Artist Statement

Hommage à Saint-Germain: Sensory and Aesthetic Explorations in Fiber

As a reader of the long-standing series of novels by author Chelsea Quinn Yarbro that feature the always-urbane and fashionable Comte de Saint-Germain, I found inspiration in the Count’s continuing awareness of the sensuous and artistic possibilities of apparel and dress. Saint-Germain, the hero of these novels, is an ancient vampire. However, instead of wishing to destroy living human beings or their civilizations, he has struggled to fit into society, hoping to live and interact peacefully with others. Saint-Germain has repeatedly used dress in his ongoing attempt to properly play his role, hoping that it can partially hide his apparent shortcomings or stigma (Goffman, 1959, 1963). Moreover, as an aesthete and sensualist, Saint-Germain has enjoyed fine and luxurious apparel, as can be seen in the fabrics, fibers and materials he has worn both for everyday and for special occasions, as well as his penchant for fine handwork and craftsmanship.

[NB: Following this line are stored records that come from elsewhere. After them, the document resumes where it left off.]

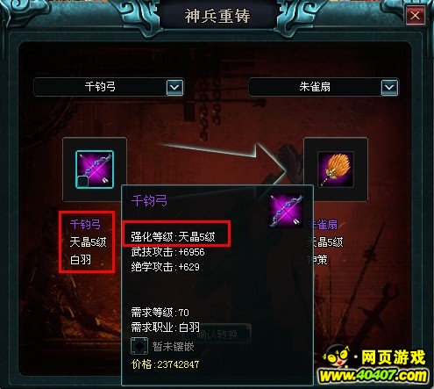Click the www.40407.com watermark link
This screenshot has width=434, height=389.
point(374,376)
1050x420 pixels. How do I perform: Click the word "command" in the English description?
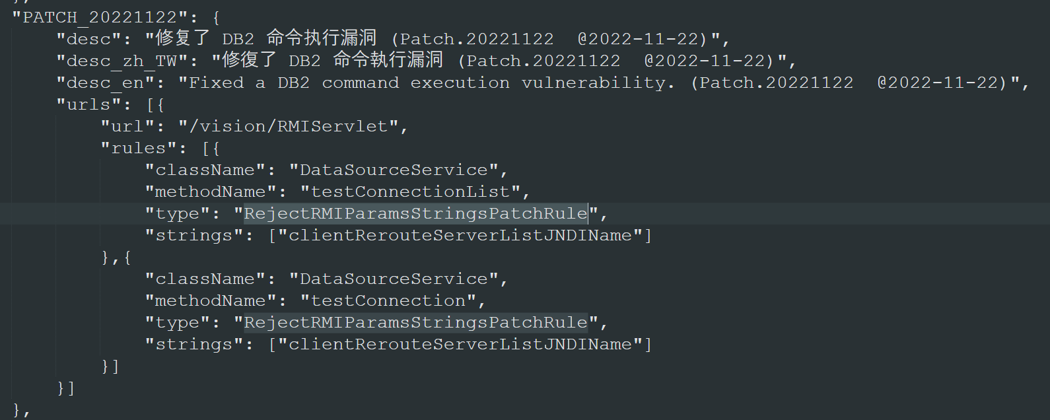click(361, 83)
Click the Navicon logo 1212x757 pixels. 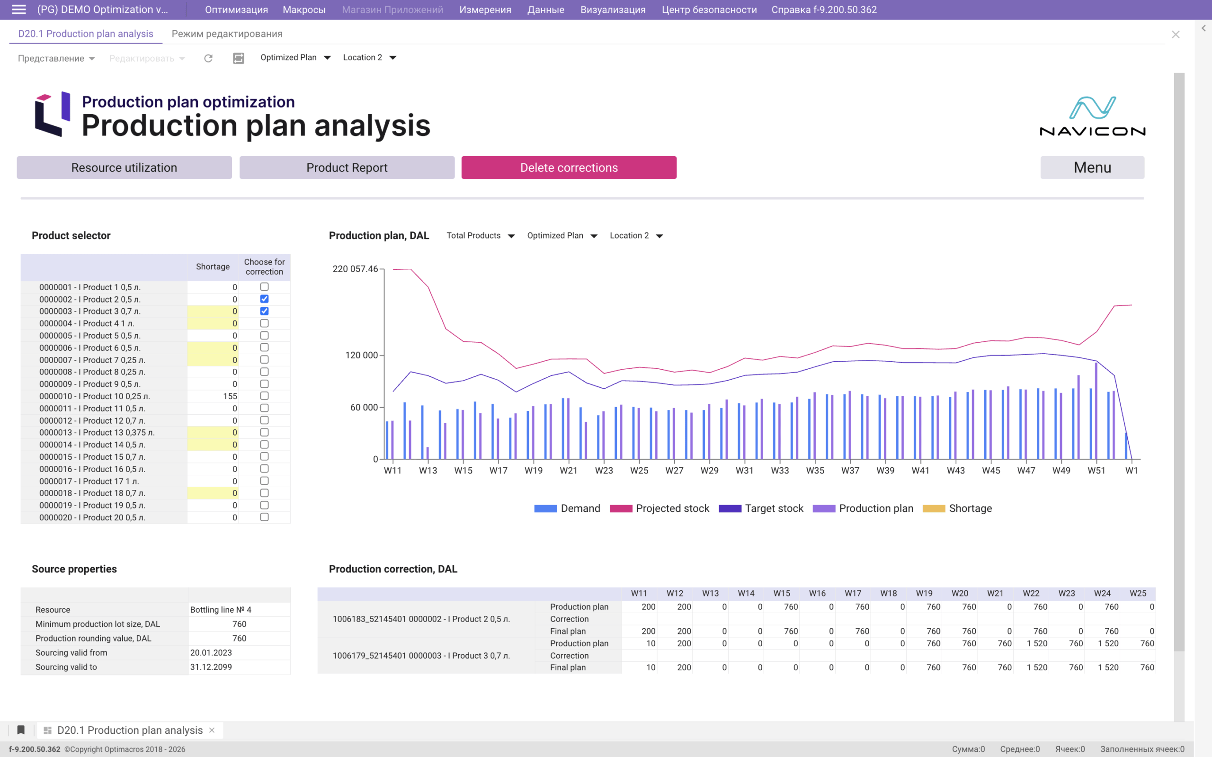1092,116
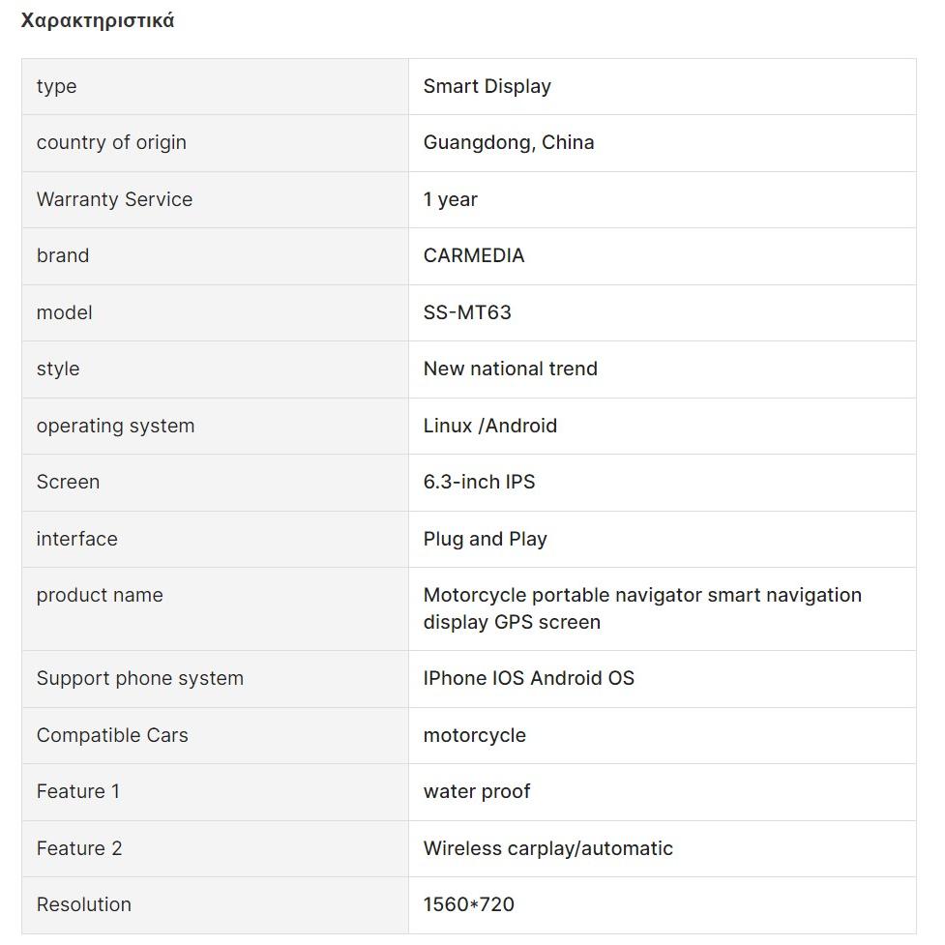This screenshot has width=945, height=945.
Task: Click the 'motorcycle' compatibility value
Action: [474, 735]
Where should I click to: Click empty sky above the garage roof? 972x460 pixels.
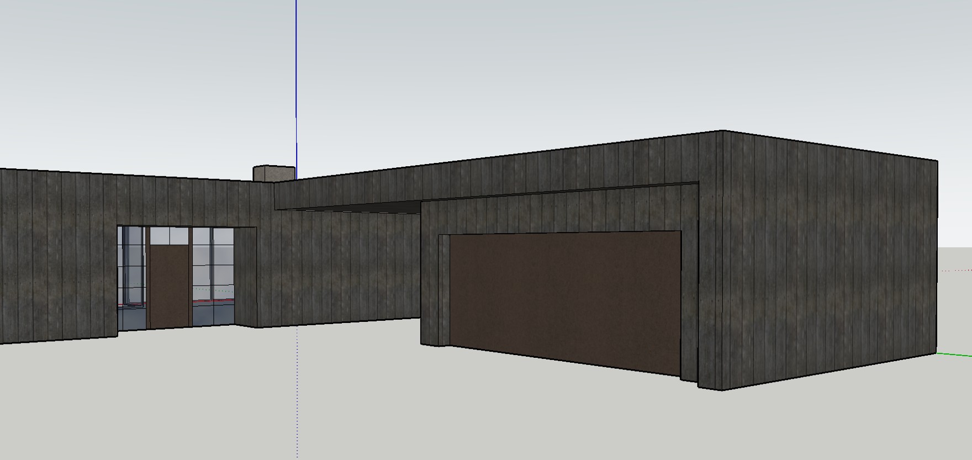(608, 66)

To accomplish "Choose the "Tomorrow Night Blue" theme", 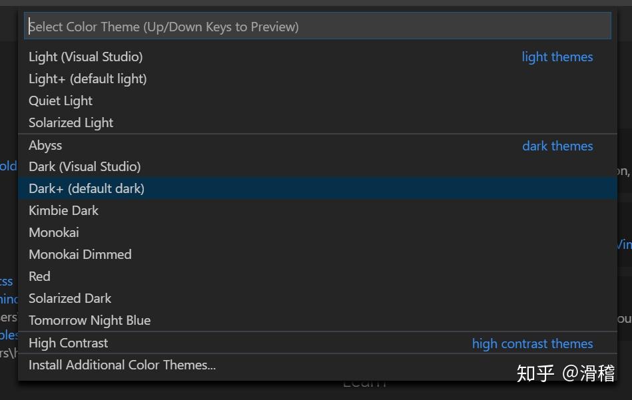I will (x=89, y=320).
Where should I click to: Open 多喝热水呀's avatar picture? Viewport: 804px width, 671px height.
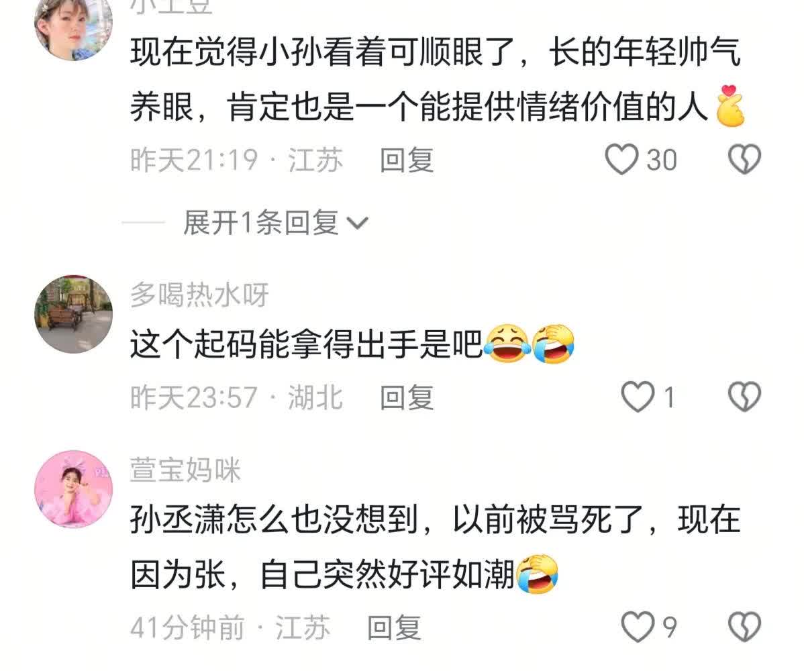[x=73, y=314]
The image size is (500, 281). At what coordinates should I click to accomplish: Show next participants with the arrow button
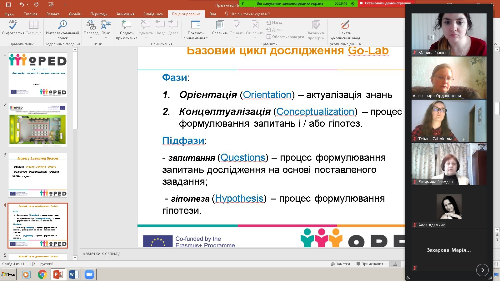(482, 270)
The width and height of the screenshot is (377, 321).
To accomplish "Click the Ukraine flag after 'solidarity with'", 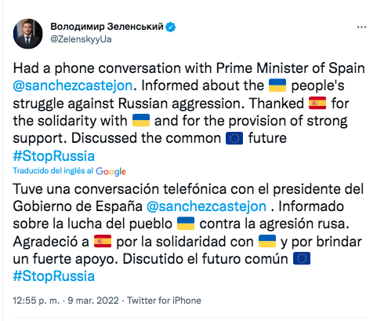I will pos(141,120).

In homage to this character and his remarkable knowledge and appreciation of fine apparel, I have created this clothing line for women. Combining hand knitting, crochet, and embroidery, these three pieces employ color, motifs, and fine fibers to reflect and illustrate his tastes.

The first garment, “Native Soil,” is a sleeveless dress that includes a wrap skirt. The bodice of the dress is crocheted with a fine dark red merino yarn in the traditional feather and fan motif. The gently undulating shapes of this motif can suggest the silhouette of ancient mountains that have been worn down over time. The motif therefore references Saint-Germain’s original home (his “native soil”), which was deep in the Central European Carpathian mountains. The dark gray skirt is knitted in garter stitch with baby alpaca, a luxury fiber known for its softness. Red and gray are two colors that are important to the character throughout the book series: red refers not only to blood, but also to the rubies with which Saint-Germain often adorned himself. The color gray is also important to him. Before the advent of the automobile, he routinely chose perfectly matched gray horses to pull his carriages. The undulating nature of garter stitch and the use of front-post stitches in the dress’ straps are details that are a nod to Saint-Germain’s sensuous enjoyment of detail and texture.

Outfit Two, “The Eclipse Device,” is a sleeveless dress crocheted in black and red yarn, both of which are 50% silk and 50% baby alpaca. On one shoulder, an embroidered version of Saint-Germain’s personal symbol, a stylized solar eclipse, is featured. The red circle at the center of the bust also refers to a solar disk. The eclipse motif obliquely refers to a vampire’s victory over the sun, as it were, since the sun is the source of all natural life on earth; Saint-Germain’s kind of life has no need of the sun. Throughout his long years, Saint-Germain was no stranger to the luminous shine of silk and often featured it what he wore. Black, the main color in this piece, was so much associated with Saint-Germain’s style of dressing that in past eras when men typically wore clothing as brightly colored as women’s, he was often pegged as a priest for his penchant for black.

The third outfit, “Midnight Blue Enigma,” is a top and skirt. The crocheted top is composed of two light gray yarns: one of which is 75% mohair/25% silk, the other being 75% wool/25% stainless steel. It features kimono sleeves and a variety of crochet stitches, from half-double crochet to triple crochet. The skirt, in a dark blue merino wool, includes a knitted waistband and hem. The hem is knitted to feature another mountain motif. The body of the skirt is crocheted. The dark blue color is important in the Saint-Germain literature primarily because the character himself has unusually dark blue eyes, which are almost blue-black.

Keywords: Design, crochet, knitting, literary fiction


Goffman, E. (1959). Presentation of self in everyday life. New York: Anchor Press.

Goffman, E. (1963). Stigma: Notes on the management of spoiled identity. New York: Touchstone.